■ **TASK DIRECTIONS**
Please copy the data below word for word, beginning with its first line and ending with the line that contains "Image resolution: width=910", including that line.
[BEGIN]
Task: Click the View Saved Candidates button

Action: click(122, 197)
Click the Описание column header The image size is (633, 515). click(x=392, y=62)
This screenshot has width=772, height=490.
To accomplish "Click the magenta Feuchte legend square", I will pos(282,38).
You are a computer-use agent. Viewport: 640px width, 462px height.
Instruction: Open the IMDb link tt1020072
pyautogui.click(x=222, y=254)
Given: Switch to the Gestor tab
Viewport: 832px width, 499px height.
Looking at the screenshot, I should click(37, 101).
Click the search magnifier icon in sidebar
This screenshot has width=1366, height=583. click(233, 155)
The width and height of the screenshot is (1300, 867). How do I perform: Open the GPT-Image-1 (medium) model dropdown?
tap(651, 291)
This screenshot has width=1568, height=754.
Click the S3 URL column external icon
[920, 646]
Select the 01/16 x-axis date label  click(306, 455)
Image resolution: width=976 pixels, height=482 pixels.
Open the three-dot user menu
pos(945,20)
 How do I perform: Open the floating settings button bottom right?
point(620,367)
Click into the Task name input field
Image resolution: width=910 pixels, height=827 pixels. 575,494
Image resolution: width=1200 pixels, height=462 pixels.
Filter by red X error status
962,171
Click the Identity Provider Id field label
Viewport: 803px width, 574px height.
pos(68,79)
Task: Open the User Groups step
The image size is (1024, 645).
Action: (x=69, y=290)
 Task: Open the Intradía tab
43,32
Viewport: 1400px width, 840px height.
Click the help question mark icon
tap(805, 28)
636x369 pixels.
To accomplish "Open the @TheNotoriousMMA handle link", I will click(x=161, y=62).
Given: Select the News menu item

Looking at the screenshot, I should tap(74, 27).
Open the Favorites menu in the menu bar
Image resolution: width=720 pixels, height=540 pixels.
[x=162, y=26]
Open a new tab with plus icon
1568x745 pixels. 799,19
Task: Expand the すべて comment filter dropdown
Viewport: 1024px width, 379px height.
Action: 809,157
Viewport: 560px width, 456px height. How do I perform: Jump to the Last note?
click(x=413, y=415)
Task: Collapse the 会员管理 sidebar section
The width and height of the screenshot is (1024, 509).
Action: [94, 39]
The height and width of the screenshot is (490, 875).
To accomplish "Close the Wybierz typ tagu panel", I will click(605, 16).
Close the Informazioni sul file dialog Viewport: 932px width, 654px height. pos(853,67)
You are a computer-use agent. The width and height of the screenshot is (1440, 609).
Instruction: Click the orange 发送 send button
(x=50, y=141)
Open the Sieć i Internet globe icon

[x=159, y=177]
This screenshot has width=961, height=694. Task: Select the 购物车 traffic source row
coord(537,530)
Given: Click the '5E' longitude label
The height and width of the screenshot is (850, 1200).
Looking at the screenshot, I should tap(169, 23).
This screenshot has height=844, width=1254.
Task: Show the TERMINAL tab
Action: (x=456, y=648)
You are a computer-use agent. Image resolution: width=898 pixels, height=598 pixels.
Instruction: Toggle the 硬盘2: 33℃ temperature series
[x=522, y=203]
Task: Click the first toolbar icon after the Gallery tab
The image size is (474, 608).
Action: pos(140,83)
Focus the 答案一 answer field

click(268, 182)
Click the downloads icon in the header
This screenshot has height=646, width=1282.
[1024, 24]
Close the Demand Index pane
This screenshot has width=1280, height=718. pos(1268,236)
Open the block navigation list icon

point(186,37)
[END]
■ **EXERCISE RESPONSE**
Task: Click the View Saved Candidates button

Action: click(122, 197)
Click the Описание column header The image size is (633, 515). click(x=392, y=62)
This screenshot has width=772, height=490.
To accomplish "Click the magenta Feuchte legend square", I will pos(282,38).
You are a computer-use agent. Viewport: 640px width, 462px height.
Instruction: Open the IMDb link tt1020072
pyautogui.click(x=222, y=254)
Given: Switch to the Gestor tab
Viewport: 832px width, 499px height.
Looking at the screenshot, I should click(37, 101).
Click the search magnifier icon in sidebar
This screenshot has width=1366, height=583. click(233, 155)
The width and height of the screenshot is (1300, 867). How do I perform: Open the GPT-Image-1 (medium) model dropdown?
tap(651, 291)
This screenshot has width=1568, height=754.
Click the S3 URL column external icon
[920, 646]
Select the 01/16 x-axis date label  click(306, 455)
Image resolution: width=976 pixels, height=482 pixels.
Open the three-dot user menu
pos(945,20)
 How do I perform: Open the floating settings button bottom right?
point(620,367)
Click into the Task name input field
Image resolution: width=910 pixels, height=827 pixels. 575,494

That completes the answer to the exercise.